## QUOTED TEXT
____________
Second Season Syndrome: A Football Myth?

Second Season Syndrome: A Football Myth?
When teams reach the promised land of the Premier League, celebrations undoubtedly follow and although the clubs involved would love to party all through the summer, those festivities must be curbed relatively early. Because as soon as promotion from the EFL Championship is secured, planning to stay within English football’s top tier begins in earnest and with Sheffield United and Norwich recently highlighting the two directions in which fortunes can turn, survival is by no means a given.

With the Canaries dropping back down at the first time of asking, the focus will now be on the Blades (and Aston Villa for that matter) as they approach successive campaigns amongst the elite and whether their invite can be extended for a third time.

After staving off the initial threat of relegation, the perception is that ‘Second Season Syndrome’ could strike for either party and although this illness is often spouted by all and sundry, on closer inspection it is not a big a threat as you may think.
____________
## COLLECTED MATERIAL
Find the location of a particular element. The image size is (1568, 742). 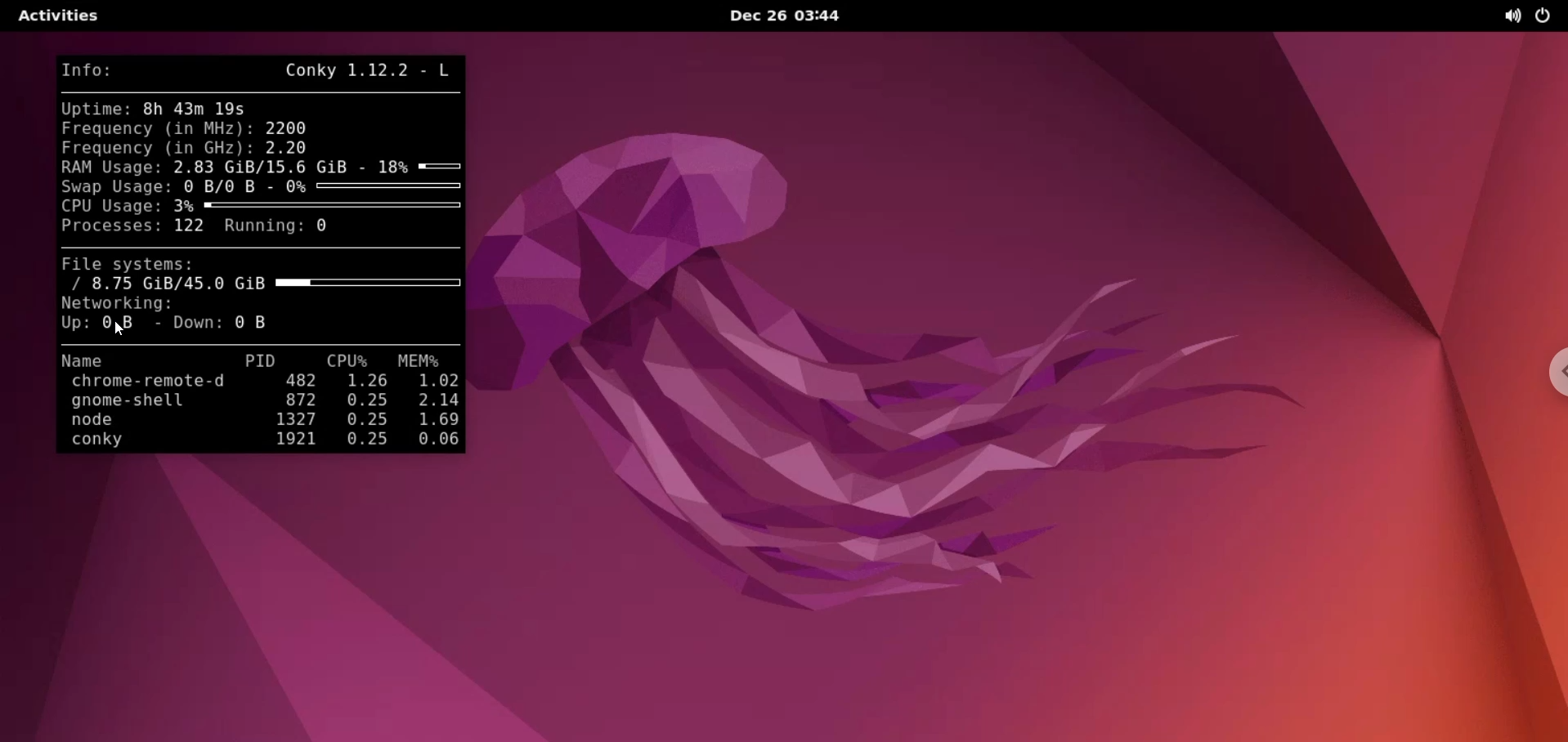

2.83 GiB/15.6 GiB is located at coordinates (263, 167).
____________
## EXERCISE
In the text on Second Season Syndrome, which club besides Sheffield United is named as approaching successive campaigns in the top tier?

## PROBLEM SOLUTION
Aston Villa